This page contains two studies of the Villa Madama, a sixteenth-century suburban residence built on the eastern slopes of Monte Mario. Turner has drawn the villa from the south-east and in the far distance of the larger sketch can be seen the Ponte Molle, an ancient bridge crossing the River Tiber approximately one mile north-east of the Monte Mario. For a general discussion see folio 36 (D16217).
The Villa Madama was designed by Raphael (1483–1520) and although work on its construction continued after his death under the guidance of Antonio da Sangallo (1484–1564), his full vision was never completed.1 Turner’s inscription in the bottom left-hand corner refers to Raphael’s pupil and assistant, Giulio Romano (c.1499–1546), who was responsible for many of the decorations within the completed section of the building, particularly the frescoes in the salone and the garden loggia. Turner made a more detailed drawing of the villa from the north-west in the Rome: C. Studies sketchbook (see Tate D16352; Turner Bequest CLXXXIX 26).

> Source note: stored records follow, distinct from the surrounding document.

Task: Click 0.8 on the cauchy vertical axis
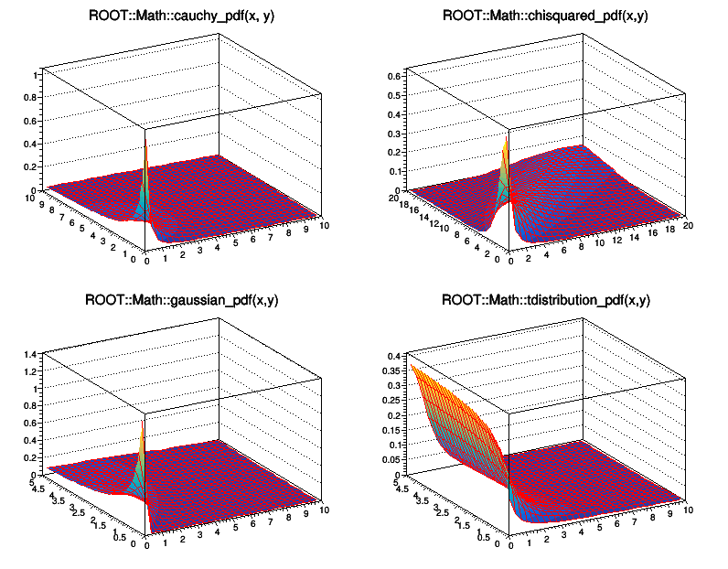pyautogui.click(x=36, y=96)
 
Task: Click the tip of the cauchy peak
pyautogui.click(x=145, y=145)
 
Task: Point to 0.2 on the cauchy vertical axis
pyautogui.click(x=36, y=167)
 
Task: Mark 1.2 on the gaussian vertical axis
pyautogui.click(x=33, y=370)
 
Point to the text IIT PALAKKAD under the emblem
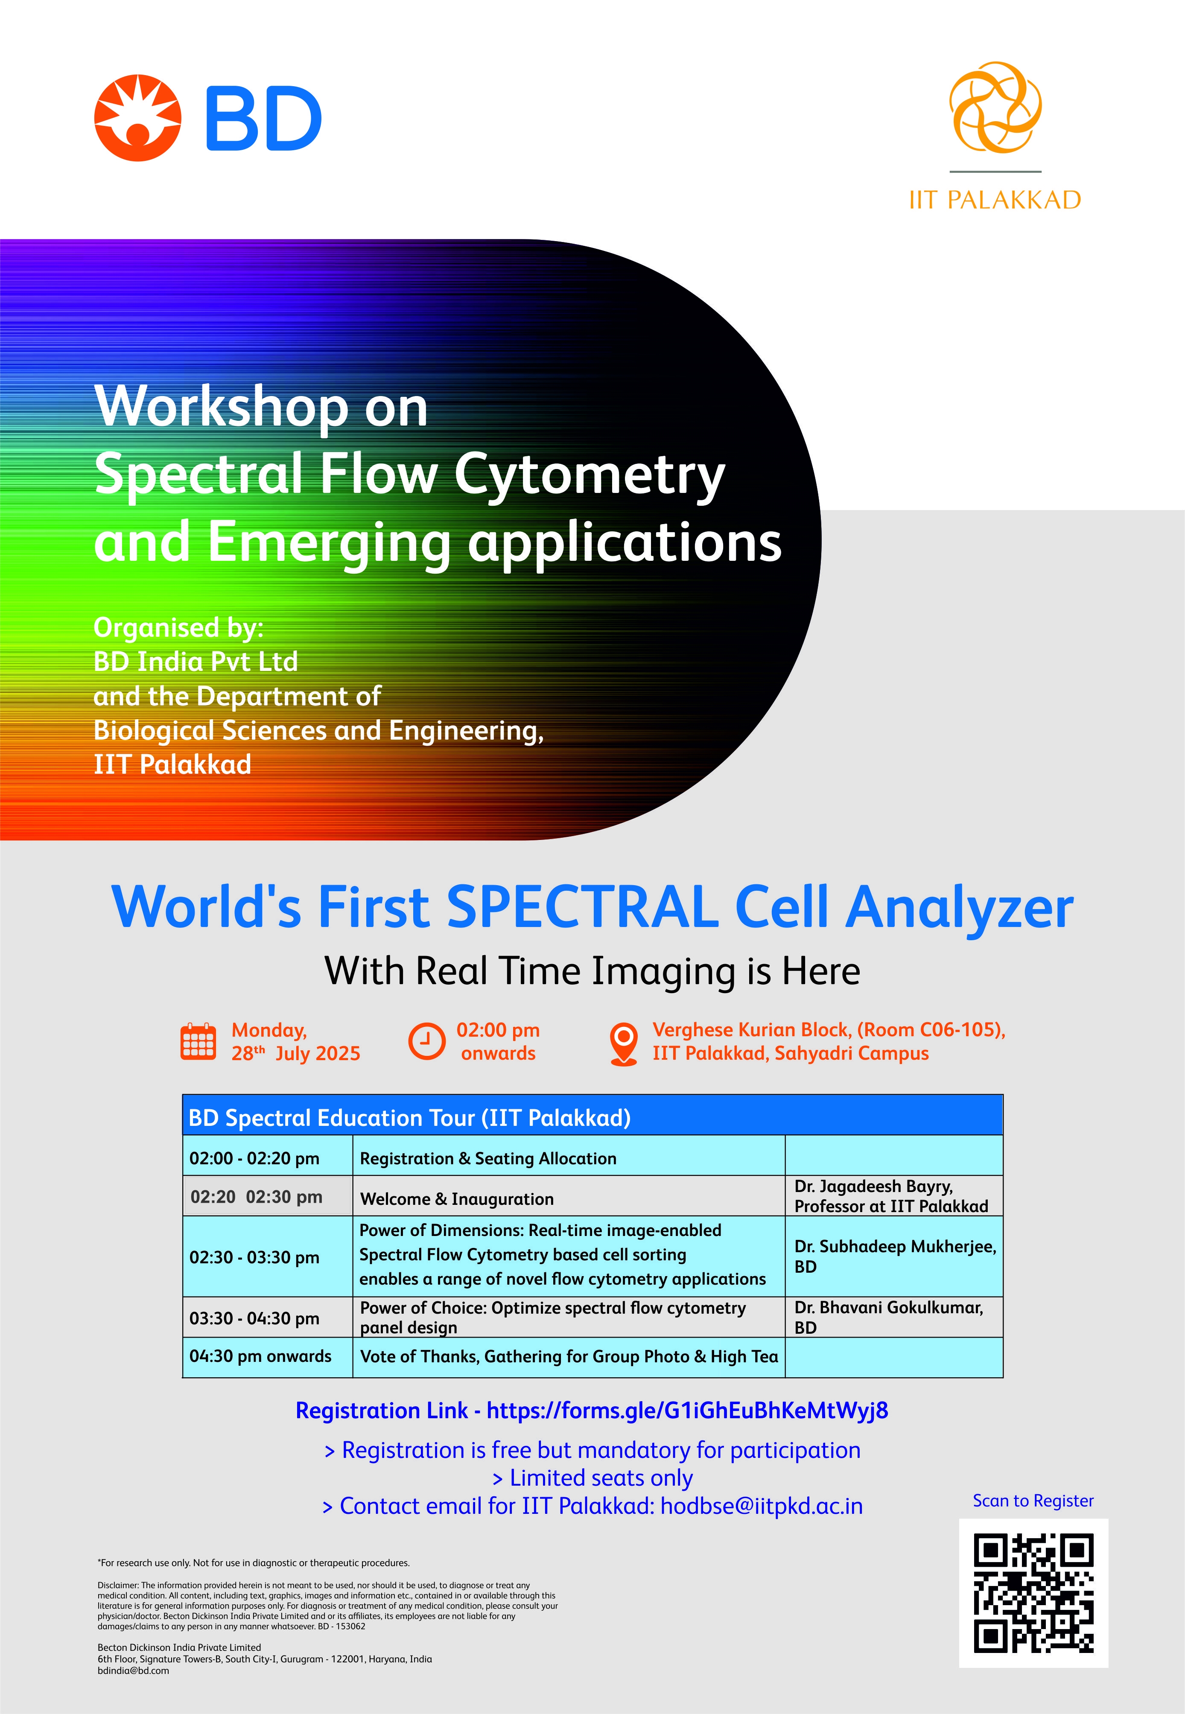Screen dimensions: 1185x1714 tap(995, 200)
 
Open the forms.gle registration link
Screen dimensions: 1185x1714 tap(688, 1411)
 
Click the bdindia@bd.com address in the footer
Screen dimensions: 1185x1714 tap(134, 1671)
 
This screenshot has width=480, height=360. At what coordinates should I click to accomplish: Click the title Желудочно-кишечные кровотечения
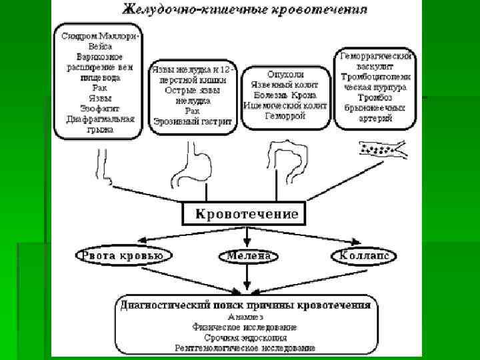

The villa was the subject of one of Turner’s vignette illustrations to Samuel Rogers’s verse poem, Italy, published in 1830 (see Tate D27676; Turner Bequest CCLXXX 159). Jan Piggott has drawn a comparison to some of the pencilled architectural details in another vignette study (see Tate D27659; Turner Bequest CCLXXX 142).
Marcia B. Hall, Rome: Artistic Centers of the Italian Renaissance, Cambridge 2005, pp.157–8.